Showing Ayrshire cattle fine hobby

Ken (left), Nancy, Tanya, Bruce and Sophie Eade, with Fairleigh LM Samantha at the 2014 Winton A...
Ken (left), Nancy, Tanya, Bruce and Sophie Eade, with Fairleigh LM Samantha at the 2014 Winton A&P Show where Samantha was named South Island Ayrshire champion. Photo supplied.
Bruce Eade doesn't go fishing or own a boat.

Instead, the West Otago dairy farmer's hobby is showing the family's Ayrshire cattle, a breed he has been involved with all his life.

Mr Eade (35) was presented with an achiever award at Ayrshire New Zealand's annual conference in Invercargill, along with Kelly Allison, who farms on the Taieri.

The recognition came as a surprise and he described it as ''very humbling''. It was particularly nice to have it presented in his home territory, he said.

His parents, Ken and Nancy Eade, had been involved with Ayrshire cattle since ''day dot'', farming at Tisbury, between Invercargill and Bluff, before moving to Kelso in 1995.

Tisbury was hard country and Ayrshires seemed to be a hardier type of cow, while the fact Mrs Eade was Scottish ''probably had a lot to do with it''.
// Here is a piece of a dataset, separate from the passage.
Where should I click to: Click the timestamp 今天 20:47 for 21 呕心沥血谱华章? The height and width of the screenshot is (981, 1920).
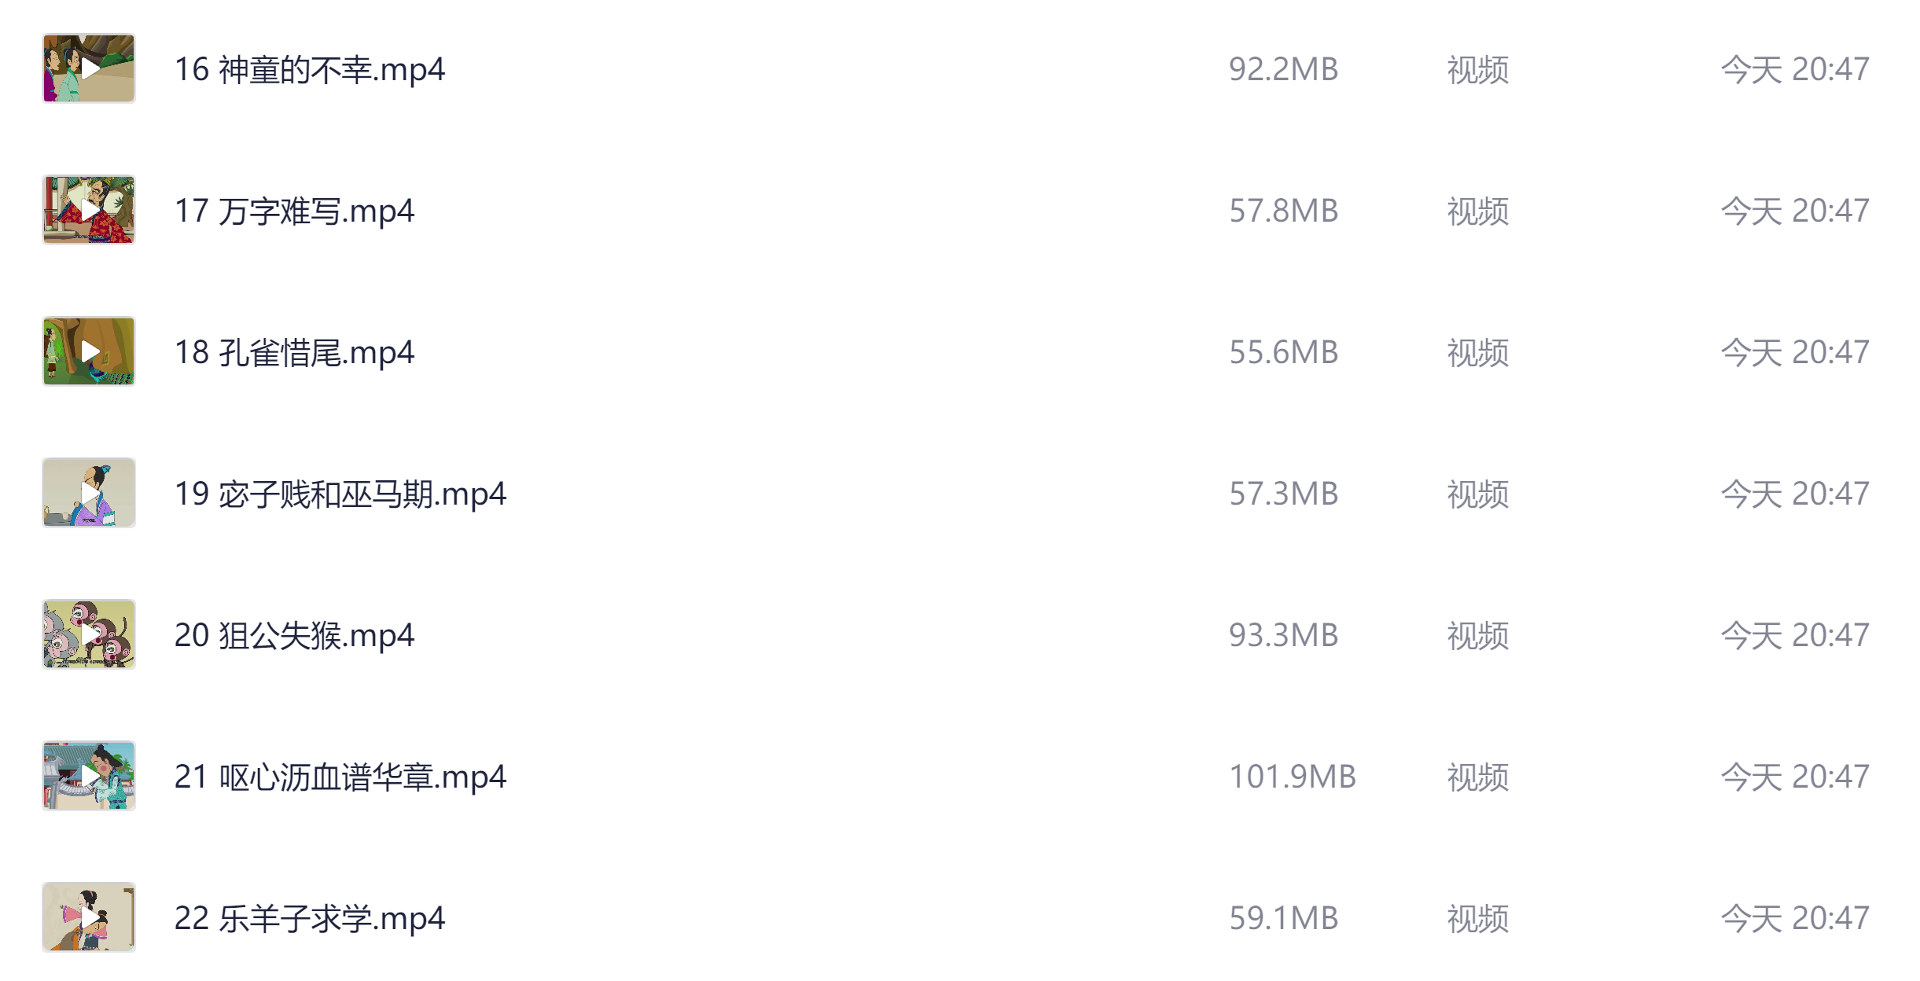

According to Ayrshire New Zealand's website, the breed originated in Scotland before 1800 when different strains of native cattle were crossed with other breeds.

Most were black, but the browns and mottled colours started to appear by 1775. The improvement of the native stock began about 1750 with the crossing of such cattle as Teeswater. Early breeders carefully crossed and selected various strains of cattle to develop what was now know as the Ayrshire.

The first Ayrshire arrived in New Zealand in 1848, a bull called Rob Roy, who was loaded on to the ship Philip Laing in Glasgow.

The vessel arrived in Otago in April 1848 carrying the main body of the first Scottish settlers to New Zealand and founding the settlement of Dunedin. The first cow arrived the following year. Ayrshire New Zealand was founded in 1909 in Palmerston North.

Bruce Eade still has the trophy that he won at the Wyndham A&P Show when he was 4, in 1984, with a calf.

Daughter Sophie, who turns 3 this winter, took a Jersey calf, as it was smaller, to a show last year for the first time and received several second places.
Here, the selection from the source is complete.